-- Data to use follows --
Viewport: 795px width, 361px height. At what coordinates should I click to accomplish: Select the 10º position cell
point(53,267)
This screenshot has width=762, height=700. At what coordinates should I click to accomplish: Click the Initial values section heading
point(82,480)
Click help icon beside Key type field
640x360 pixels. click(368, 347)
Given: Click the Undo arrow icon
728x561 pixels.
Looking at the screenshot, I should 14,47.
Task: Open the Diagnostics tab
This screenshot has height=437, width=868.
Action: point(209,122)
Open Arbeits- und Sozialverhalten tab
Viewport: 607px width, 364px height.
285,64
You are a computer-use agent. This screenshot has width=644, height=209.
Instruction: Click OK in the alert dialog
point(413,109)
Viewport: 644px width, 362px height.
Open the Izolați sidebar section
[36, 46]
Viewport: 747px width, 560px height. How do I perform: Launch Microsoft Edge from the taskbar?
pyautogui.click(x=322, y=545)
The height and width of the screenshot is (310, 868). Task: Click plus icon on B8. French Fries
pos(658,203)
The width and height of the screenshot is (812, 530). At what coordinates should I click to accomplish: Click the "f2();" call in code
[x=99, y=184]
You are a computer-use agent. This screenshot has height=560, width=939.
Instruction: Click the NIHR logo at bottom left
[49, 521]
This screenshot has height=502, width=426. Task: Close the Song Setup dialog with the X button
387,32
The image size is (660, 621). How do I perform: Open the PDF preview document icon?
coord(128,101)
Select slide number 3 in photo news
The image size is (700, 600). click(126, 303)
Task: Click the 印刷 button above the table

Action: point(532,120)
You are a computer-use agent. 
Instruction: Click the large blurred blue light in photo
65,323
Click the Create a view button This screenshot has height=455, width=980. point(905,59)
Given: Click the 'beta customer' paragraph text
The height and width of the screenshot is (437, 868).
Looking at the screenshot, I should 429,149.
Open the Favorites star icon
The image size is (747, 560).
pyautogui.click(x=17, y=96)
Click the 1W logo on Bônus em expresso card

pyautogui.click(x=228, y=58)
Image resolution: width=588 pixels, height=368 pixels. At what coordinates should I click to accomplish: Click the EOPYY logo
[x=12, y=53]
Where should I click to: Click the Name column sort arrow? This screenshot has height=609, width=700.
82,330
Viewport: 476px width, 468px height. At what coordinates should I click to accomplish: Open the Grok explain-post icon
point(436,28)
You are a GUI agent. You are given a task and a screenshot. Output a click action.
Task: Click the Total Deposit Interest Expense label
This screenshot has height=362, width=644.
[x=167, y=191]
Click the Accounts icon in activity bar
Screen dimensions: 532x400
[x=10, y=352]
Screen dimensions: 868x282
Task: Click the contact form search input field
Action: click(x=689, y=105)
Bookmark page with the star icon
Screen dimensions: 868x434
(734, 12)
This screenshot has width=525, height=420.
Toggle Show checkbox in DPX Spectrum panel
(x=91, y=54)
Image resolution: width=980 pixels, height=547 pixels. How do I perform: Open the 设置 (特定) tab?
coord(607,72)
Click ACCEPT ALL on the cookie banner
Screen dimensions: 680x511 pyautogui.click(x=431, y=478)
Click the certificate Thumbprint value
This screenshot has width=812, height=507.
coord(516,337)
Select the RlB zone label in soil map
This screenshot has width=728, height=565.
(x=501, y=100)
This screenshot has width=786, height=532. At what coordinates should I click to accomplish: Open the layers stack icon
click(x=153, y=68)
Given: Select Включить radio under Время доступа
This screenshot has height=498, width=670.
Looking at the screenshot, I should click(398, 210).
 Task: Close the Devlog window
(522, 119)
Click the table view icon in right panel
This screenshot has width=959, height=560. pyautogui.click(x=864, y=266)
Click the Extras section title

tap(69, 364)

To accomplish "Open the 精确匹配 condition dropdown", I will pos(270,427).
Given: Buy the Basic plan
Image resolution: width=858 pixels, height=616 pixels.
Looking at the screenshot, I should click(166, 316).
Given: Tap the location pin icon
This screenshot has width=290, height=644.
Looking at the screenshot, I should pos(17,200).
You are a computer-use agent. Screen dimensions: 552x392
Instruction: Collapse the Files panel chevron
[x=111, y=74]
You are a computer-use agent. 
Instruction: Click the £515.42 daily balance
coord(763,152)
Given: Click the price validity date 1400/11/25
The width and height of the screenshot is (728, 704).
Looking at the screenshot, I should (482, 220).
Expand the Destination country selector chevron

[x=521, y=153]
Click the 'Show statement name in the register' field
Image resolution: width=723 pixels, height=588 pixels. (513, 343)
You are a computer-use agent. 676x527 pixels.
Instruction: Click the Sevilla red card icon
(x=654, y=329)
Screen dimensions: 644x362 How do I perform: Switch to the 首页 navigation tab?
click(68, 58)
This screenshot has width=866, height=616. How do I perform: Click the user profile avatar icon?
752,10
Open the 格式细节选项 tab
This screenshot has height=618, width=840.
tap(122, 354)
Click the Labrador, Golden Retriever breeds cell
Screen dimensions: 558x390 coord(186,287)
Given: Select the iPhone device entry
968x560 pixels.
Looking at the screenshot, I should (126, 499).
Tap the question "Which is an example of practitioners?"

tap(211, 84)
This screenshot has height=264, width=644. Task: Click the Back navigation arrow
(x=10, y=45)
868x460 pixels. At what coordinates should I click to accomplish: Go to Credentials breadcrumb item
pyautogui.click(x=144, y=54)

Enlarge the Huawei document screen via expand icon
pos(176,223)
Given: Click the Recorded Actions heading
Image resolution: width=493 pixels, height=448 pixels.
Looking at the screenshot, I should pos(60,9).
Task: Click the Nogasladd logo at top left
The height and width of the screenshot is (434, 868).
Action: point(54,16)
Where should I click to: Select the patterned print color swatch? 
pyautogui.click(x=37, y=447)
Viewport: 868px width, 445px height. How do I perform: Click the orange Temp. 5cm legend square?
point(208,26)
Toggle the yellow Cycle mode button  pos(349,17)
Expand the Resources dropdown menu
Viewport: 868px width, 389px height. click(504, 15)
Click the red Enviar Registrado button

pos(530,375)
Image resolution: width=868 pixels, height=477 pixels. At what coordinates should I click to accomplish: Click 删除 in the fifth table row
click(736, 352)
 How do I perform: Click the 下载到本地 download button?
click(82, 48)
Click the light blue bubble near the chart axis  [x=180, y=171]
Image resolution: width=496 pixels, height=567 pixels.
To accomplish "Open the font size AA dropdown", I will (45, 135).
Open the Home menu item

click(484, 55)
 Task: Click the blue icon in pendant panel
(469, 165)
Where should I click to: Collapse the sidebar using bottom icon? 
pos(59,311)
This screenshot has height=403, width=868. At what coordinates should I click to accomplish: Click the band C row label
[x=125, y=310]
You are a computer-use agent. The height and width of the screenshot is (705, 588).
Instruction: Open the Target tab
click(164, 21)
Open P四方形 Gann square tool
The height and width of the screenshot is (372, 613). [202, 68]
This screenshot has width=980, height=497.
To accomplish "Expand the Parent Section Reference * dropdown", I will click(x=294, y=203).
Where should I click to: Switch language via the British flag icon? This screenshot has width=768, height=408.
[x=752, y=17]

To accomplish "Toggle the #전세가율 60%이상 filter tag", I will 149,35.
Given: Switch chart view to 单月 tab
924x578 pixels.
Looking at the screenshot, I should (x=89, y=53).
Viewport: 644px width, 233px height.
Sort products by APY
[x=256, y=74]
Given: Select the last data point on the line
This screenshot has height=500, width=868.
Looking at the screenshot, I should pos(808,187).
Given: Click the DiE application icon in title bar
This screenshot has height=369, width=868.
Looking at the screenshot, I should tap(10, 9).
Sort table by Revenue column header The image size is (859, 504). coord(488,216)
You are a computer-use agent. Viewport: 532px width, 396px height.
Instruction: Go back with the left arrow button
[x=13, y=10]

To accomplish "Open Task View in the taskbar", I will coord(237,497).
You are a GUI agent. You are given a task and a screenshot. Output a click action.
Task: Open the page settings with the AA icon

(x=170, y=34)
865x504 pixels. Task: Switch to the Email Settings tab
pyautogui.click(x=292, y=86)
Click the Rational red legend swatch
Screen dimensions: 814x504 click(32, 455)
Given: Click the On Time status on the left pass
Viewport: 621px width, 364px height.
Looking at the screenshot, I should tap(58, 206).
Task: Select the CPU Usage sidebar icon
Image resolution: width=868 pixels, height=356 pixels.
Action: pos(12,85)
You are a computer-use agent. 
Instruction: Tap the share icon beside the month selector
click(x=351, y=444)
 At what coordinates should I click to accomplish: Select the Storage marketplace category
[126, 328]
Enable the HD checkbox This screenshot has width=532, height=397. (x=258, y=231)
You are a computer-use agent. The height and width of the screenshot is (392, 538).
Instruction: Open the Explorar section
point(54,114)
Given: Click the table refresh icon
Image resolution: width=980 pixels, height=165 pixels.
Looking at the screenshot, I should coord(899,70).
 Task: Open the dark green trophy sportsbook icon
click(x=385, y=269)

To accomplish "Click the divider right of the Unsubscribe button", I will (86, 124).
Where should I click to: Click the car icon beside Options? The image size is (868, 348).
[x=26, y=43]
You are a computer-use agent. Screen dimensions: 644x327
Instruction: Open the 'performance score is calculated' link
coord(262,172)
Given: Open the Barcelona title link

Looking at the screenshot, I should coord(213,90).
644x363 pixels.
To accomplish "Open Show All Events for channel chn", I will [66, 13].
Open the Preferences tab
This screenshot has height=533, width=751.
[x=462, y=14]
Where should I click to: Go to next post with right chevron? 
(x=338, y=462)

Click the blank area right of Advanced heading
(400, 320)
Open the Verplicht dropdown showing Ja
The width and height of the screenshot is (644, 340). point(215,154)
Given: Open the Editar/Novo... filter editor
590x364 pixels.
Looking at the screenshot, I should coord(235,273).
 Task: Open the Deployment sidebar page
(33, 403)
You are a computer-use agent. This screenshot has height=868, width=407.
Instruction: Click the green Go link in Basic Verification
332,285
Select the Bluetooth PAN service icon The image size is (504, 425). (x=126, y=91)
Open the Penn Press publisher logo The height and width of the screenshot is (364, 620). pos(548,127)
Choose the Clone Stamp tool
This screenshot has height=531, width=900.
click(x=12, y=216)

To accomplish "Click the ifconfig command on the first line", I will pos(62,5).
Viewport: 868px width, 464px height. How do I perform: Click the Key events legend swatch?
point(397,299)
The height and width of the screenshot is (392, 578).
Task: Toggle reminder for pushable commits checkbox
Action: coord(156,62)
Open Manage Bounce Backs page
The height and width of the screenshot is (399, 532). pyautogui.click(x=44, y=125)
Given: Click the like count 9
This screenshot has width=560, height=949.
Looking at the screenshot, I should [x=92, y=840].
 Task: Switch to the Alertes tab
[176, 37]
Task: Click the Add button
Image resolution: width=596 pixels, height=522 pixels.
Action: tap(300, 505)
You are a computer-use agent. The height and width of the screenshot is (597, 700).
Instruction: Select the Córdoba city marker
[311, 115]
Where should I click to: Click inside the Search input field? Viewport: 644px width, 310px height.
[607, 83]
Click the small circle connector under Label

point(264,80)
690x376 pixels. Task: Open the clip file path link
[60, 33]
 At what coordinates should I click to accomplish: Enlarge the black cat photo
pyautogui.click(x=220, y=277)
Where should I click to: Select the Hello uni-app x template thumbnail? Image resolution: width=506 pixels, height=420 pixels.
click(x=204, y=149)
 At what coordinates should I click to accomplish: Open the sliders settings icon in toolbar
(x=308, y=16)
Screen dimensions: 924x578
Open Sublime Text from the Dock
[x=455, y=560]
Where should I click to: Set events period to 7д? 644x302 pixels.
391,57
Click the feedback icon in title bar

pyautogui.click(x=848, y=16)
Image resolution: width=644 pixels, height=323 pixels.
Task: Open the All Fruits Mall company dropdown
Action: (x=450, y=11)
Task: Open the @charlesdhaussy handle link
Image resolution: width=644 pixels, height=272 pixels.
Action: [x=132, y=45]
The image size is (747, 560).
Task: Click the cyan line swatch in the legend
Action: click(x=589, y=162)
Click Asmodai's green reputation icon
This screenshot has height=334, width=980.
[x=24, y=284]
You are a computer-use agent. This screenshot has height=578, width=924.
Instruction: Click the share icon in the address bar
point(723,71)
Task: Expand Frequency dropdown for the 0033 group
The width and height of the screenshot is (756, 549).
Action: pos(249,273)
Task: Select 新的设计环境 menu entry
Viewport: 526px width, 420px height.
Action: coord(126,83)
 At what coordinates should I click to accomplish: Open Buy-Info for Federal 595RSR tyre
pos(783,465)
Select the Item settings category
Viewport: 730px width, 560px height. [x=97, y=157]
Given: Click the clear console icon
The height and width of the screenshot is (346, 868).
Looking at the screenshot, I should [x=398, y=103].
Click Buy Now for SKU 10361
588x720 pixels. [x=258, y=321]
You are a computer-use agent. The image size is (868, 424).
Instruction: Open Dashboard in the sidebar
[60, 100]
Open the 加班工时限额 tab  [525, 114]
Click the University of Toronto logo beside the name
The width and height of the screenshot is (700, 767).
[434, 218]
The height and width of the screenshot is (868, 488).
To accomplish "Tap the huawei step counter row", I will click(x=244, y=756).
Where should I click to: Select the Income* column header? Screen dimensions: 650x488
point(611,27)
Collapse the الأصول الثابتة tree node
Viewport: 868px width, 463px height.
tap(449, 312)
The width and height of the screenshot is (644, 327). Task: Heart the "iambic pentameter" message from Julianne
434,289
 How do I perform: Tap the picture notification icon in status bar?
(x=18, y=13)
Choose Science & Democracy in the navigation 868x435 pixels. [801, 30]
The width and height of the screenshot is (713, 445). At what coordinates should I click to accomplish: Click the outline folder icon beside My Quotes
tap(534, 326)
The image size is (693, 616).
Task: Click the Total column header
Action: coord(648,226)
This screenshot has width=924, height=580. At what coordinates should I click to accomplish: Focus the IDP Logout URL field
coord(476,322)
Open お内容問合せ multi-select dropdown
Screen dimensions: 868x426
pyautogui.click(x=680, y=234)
-- Data to use concluded --
### Exercise directions
For this exercise, gather every line of the data that contains the word "will".

### Result of the task
To accomplish "Open the 精确匹配 condition dropdown", I will pos(270,427).
To accomplish "Open the font size AA dropdown", I will (45, 135).
To accomplish "Expand the Parent Section Reference * dropdown", I will click(x=294, y=203).
To accomplish "Toggle the #전세가율 60%이상 filter tag", I will 149,35.
To accomplish "Open Task View in the taskbar", I will coord(237,497).
To accomplish "Click the divider right of the Unsubscribe button", I will (86, 124).
To accomplish "Open Show All Events for channel chn", I will [66, 13].
To accomplish "Click the ifconfig command on the first line", I will pos(62,5).
To accomplish "Tap the huawei step counter row", I will click(x=244, y=756).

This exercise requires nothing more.